Brics, le divergenze interne
Come più volte accennato in precedenza, la compattezza che i Paesi Brics manifestano, anche in via retorica, all’esterno non corrisponde esattamente a quanto si verifica all’interno dell’organizzazione, dove le posizioni di alcuni Paesi sono anche molto distanti tra di loro.
Il primo motivo di discussione interno ai Brics è rappresentato dalla composizione del gruppo stesso, con la Russia che, per esempio, spinge per creare lo status di Paese partner e altri membri fondatori, come l’India, che invece si trovano in totale disaccordo con questa visione. A risentirne, in caso di mancata intesa, sarebbe il buon esito della strategia dell’alleanza e la coesione stessa dell’organizzazione.
C’è poi la Cina che non ha mai negato di vedere nei Brics la possibilità di aumentare la propria influenza a livello globale. Molti dei Paesi aderenti, infatti, sono legati commercialmente alla superpotenza asiatica e anche il recente ingresso di Paesi come Etiopia ed Egitto rafforza la posizione di Pechino che vede nell’Africa un obiettivo importante della propria politica estera. Strategia, quest’ultima, che la Cina divide non con pochi contrasti con l’India. Tra i due Paesi c’è una rivalità storica commerciale e strategica arricchita anche da contese territoriali ancora in atto. Entrambe, inoltre, si candidano a essere la guida della crescita dei Paesi del Sud globale, pur dovendo mantenere la cooperazione all’interno dei Brics per gli obiettivi multilaterali e di lungo termine.
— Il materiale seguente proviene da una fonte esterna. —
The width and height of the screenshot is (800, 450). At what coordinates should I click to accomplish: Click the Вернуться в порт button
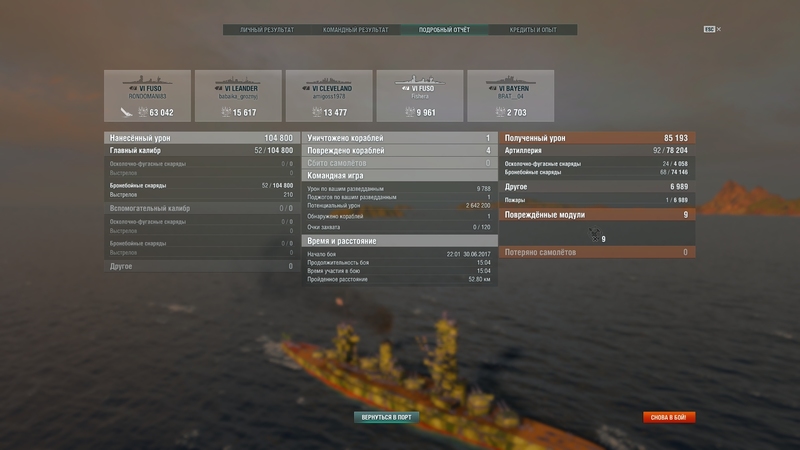(x=386, y=417)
Infine, altro motivo di contrasto interno ai Brics è rappresentato dall’eterogeneità dei rapporti internazionali esterni all’organizzazione intrattenuti dai Paesi membri. Arabia Saudita e Iran, ad esempio, pur essendo due punti di riferimento per il mondo arabo, hanno un atteggiamento molto diverso nei confronti dell’Europa e degli Stati Uniti, più aperto nel primo caso e molto più conflittuale nel secondo. E ancora, se Cina e Russia non hanno legami saldi e positivi con l’Unione Europea e gli Stati Uniti, lo stesso non si può dire di Brasile e India che, invece, adottano una politica estera decisamente più aperta, possibilista e bilanciata. C’è poi l’India che, oltre a essere uno dei fondatori dei Brics, fa parte anche del Quad, gruppo di Stati che include anche Giappone, Stati Uniti e Australia che ha come obiettivo la sicurezza della zona dell’Indo-Pacifico (di interesse anche cinese). Creare un'agenda comune Brics e mantenere una compattezza multilaterale con questi preamboli non è certo un’operazione facile.